▶ _What to work on_:
a - From the water tank study, output the text between "(ReCiPe) was employed." and "of characterization factors.", inclusive, copied word for word.
b - Continue the water tank study from its last sentence.

TITLE:
Life Cycle Assessment of Household Water Tanks—A Study of LLDPE, Mild Steel and RCC Tanks
AUTHORS:
Kunal N. Shah, Nanik S. Varandani, Monika Panchani
KEYWORDS:
Life Cycle Assessment, Water Tanks, Linear Low-Density Polyethylene (LLDPE), RCC, Mild Steel, Recipe Endpoint Method
JOURNAL NAME:
Journal of Environmental Protection,
Vol.7 No.5,
April
25,
2016
ABSTRACT:
A case of
household water tanks, 1000 L capacity, made of RCC, LLDPE and mild steel
(stainless steel) was evaluated for life cycle analysis. The scope of the
research comprised of the raw materials, energy inputs and corresponding
emissions during all phases of product making such as extraction of raw
material, it’s processing, followed by manufacturing and transport, as well as
use and reuse of the product. Simapro 8 (System for Integrated environMental
Assessment of PROducts), a modelling software, from Dutch PRé Consultants was
used to conduct the life cycle analysis. Simapro 8 enables systematic and
transparent modelling and analysis of complex life cycles based on the
recommendations of the ISO 14040 series of standards. In the present study the
most common method which is acceptable worldwide “Recipe Endpoint method”
(ReCiPe) was employed. ReCiPe computes the impact categories and classifies
them into two classes based on relevant arrays of characterization factors.

▶ _Supplied material_:
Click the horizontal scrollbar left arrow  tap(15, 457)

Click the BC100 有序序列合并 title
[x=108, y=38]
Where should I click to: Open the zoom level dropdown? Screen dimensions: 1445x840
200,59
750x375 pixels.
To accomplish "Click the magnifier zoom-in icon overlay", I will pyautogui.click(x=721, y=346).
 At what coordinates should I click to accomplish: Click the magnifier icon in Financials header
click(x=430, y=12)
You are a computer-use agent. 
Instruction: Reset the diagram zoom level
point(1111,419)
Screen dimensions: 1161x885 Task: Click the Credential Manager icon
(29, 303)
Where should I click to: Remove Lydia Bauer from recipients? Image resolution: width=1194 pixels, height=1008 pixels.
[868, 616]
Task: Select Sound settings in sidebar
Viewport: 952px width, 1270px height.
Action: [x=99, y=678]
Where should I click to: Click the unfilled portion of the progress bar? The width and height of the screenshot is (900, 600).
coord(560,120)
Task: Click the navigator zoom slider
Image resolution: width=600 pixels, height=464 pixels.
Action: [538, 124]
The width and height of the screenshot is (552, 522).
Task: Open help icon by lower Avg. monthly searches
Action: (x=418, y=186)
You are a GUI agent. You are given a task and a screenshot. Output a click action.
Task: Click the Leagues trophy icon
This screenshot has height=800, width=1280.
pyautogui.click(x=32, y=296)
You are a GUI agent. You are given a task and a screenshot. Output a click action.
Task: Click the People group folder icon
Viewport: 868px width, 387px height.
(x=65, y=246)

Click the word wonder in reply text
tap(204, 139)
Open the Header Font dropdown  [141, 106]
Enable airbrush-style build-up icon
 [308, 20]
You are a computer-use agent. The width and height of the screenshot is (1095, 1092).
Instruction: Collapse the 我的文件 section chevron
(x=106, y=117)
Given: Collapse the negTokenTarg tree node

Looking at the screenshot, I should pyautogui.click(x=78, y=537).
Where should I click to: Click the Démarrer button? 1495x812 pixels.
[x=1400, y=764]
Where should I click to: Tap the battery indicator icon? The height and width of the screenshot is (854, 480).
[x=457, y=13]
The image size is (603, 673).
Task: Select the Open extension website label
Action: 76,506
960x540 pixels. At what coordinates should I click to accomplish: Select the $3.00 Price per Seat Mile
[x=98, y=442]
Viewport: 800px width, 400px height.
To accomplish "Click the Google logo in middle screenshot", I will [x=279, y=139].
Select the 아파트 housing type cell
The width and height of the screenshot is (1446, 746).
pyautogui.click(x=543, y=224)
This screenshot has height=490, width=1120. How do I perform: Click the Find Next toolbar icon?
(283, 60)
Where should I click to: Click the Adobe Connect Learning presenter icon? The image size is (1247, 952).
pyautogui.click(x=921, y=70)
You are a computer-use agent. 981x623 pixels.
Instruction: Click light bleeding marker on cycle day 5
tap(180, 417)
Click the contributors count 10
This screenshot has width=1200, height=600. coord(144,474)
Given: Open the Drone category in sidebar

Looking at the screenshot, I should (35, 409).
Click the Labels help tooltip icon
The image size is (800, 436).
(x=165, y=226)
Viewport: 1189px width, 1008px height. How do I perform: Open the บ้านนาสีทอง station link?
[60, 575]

▶ _Task answers_:
a -
(ReCiPe) was employed. ReCiPe computes the impact categories and classifies
them into two classes based on relevant arrays of characterization factors.

b -
Simapro addresses impact categories viz. ozone depletion, human toxicity,
ionizing radiation, photochemical oxidant formation, particulate matter
formation, terrestrial acidification, climate change, terrestrial ecotoxicity,
agricultural land occupation, urban land occupation, natural land
transformation, marine ecotoxicity, marine eutrophication, fresh water
eutrophication, fresh water ecotoxicity, fossil fuel depletion, minerals
depletion, fresh water depletion at the midpoint level. While at the Endpoint
level, the impact categories are multiplied by corresponding damage factors and
integrated to be represented as three Endpoint level categories, viz. human
health, ecosystems and resource depletion. The three endpoint categories are
normalized, weighted, and aggregated into a single score. LCA studies indicate
that household water tanks of LLDPE have least environmental implications
considering impacts on human health, ecosystems and resource depletion as
compared to its counterparts viz. Household water tanks made up of mild steel
and RCC. The sequence of the material with decreasing impacts is concrete tanks
> mild steel tank > LLDPE tanks. The overall assessment is centred on the
elements such as material inputs, energy inputs and environmental emissions.